Target position records:
* begin *
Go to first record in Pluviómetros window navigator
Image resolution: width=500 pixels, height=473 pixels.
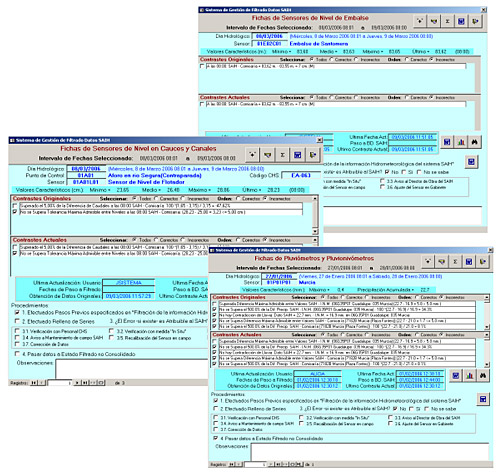(x=232, y=464)
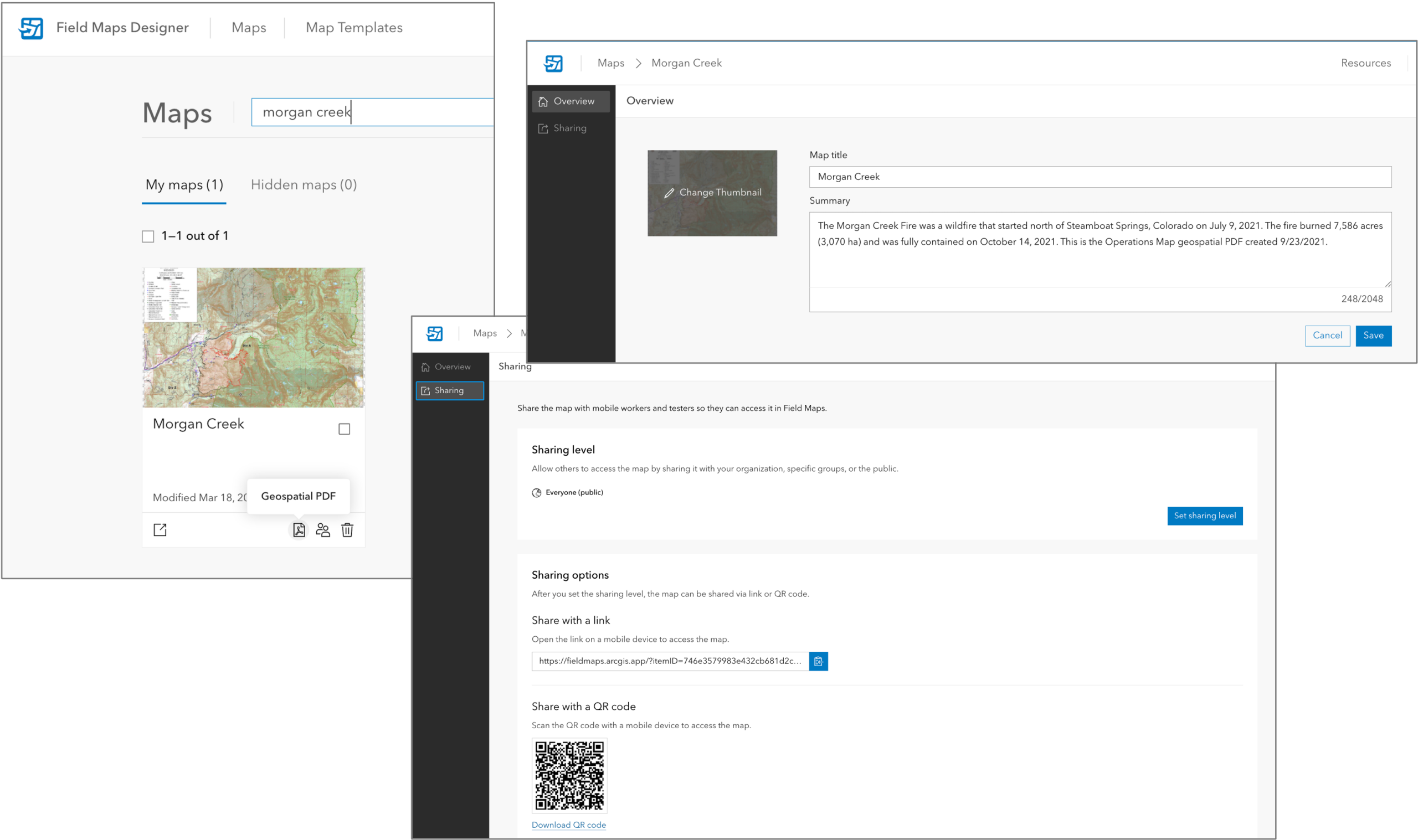This screenshot has height=840, width=1418.
Task: Click the globe icon next to Everyone (public)
Action: click(x=536, y=492)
* end *
■ TASK TO COMPLETE: Reproduce the lines above verbatim, omitting the pictures.

■ RESULT FOR THIS TASK:
Go to first record in Pluviómetros window navigator
Image resolution: width=500 pixels, height=473 pixels.
(x=232, y=464)
This screenshot has height=840, width=1418.
Task: Click the globe icon next to Everyone (public)
Action: click(x=536, y=492)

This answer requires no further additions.